▶ **The problem**: Go through the records line by line and work out how many lines hold the word "will". Answer with the number only.

=-=-=

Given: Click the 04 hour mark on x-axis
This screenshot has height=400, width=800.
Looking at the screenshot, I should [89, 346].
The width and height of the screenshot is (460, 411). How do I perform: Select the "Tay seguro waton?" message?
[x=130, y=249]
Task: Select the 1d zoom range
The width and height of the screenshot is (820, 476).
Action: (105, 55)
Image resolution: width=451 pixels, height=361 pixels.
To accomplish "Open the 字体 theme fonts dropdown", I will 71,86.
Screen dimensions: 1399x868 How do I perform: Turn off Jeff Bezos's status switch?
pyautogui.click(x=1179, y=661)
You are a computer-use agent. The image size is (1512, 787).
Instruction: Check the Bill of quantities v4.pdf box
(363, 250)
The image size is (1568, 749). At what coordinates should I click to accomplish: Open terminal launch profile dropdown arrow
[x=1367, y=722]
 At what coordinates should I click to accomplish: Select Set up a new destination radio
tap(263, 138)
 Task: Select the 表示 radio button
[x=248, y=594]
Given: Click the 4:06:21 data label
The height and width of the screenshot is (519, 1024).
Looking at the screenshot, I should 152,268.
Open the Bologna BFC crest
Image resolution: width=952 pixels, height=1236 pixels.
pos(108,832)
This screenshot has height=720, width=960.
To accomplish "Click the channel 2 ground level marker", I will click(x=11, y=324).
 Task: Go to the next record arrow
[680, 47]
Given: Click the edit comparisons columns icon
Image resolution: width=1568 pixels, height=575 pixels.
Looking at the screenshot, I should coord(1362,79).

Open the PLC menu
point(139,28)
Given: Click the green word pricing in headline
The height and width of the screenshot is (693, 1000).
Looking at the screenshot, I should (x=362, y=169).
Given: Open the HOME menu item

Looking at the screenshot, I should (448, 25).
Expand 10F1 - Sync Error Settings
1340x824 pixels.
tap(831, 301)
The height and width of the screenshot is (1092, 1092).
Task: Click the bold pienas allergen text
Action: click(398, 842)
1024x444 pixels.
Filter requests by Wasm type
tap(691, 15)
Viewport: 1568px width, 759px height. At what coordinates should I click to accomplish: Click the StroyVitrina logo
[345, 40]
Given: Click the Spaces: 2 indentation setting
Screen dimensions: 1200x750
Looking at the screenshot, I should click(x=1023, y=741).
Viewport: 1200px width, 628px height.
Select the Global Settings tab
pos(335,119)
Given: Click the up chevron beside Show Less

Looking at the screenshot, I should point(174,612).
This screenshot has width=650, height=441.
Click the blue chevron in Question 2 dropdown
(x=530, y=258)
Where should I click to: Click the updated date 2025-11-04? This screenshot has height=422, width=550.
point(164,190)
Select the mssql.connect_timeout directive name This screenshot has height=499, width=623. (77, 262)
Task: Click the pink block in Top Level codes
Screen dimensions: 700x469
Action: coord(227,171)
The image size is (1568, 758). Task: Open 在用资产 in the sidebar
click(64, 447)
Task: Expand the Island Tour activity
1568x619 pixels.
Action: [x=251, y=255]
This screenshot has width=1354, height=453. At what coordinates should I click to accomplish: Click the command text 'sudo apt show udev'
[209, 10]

=-=-=

▶ **Response to this task**: 2